The signature approach has an interesting property (that it shares with HMM) (7, 12, 28) : detection is not bound to any specific function in the genome. In contrast with most other methods, the signature approach not only detects genes, but whole transferred regions as well, in agreement with the described mechanisms of DNA exchange between species. It is to be noticed that the method allows detecting several atypical non-coding regions (Supplementary Materials 3, 5 and 7). One major difference between HMM and signature method lies beyond the time required for the learning process, in the few resources that HMM can mobilize to deal with a short 'one of its kind' HT. On the other hand, HTs shorter than 1 kb can hardly be detected by a signature-based approach. An innovative HT detector is likely to result from an adequate fusion of both methods.

Several factors contribute to the efficiency of the search for donors. Of course, distance between putative HT and donor signatures is essential. Accuracy of signatures, linked to the length of available sequences, density of signatures in the 'vicinity' of HT, amount of amelioration sustained by HT during its presence in the host are also of importance [P. Deschavanne, S. Lespinats and B. Fertil, unpublished results; (25, 27, 31) ]. Distance between the signature of a putative HT and the closest species varies to a large extent, but usually the shortest ones fall within the intra-genomic range ( Table 1 , Supplementary Materials 1, 2, 4 and 6) . In some cases, the distance between the closest donor signature and the atypical segment signature is so great that no potential donor can be proposed (Supplementary Materials 1, 2, 4 and 6) .

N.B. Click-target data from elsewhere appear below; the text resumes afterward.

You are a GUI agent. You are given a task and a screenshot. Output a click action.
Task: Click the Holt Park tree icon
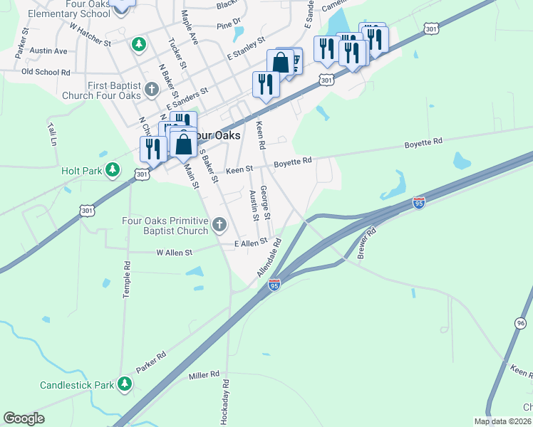(112, 169)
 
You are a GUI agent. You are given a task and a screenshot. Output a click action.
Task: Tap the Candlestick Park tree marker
(125, 385)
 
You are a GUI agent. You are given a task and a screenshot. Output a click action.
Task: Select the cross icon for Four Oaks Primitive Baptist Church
(219, 226)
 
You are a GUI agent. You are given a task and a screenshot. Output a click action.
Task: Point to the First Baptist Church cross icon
(151, 90)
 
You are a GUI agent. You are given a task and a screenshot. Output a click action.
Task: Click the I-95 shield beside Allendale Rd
(274, 285)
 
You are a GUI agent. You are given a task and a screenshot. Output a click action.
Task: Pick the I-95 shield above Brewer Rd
(419, 202)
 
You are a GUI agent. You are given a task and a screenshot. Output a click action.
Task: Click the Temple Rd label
(127, 279)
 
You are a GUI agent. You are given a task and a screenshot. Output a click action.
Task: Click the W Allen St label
(175, 252)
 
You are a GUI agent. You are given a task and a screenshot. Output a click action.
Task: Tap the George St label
(265, 202)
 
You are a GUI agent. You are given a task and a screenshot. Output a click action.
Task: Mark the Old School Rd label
(46, 72)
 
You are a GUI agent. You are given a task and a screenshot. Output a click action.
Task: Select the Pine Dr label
(229, 23)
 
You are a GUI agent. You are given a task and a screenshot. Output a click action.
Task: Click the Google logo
(24, 418)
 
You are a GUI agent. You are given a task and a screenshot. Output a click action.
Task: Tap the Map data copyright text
(502, 421)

When strong similarities between a given DNA sequence and a foreign species are observed, the hypothesis for an underlying transfer is highly strengthen. However, the 'true' donor has to be previously sequenced and included in our bank of signatures to allow such a situation to occur. Moreover, we must take into account the intrinsic variability of short DNA segment signature (which is a function of their size, but also species-specific) when compared with the signature of a complete genome or any other large species sample (25, 27, 31) . In the present state, our signature database is in no way representative of the diversity and richness of life. However, it must be noticed that there is already an obvious structure (in terms of distances between signatures) expressing taxonomy relationships between species in our signature database (31, (58) (59) (60) (61) . Related species are often found close to one another. Clusters of potential donors may consequently provide pertinent information about the origin of HTs.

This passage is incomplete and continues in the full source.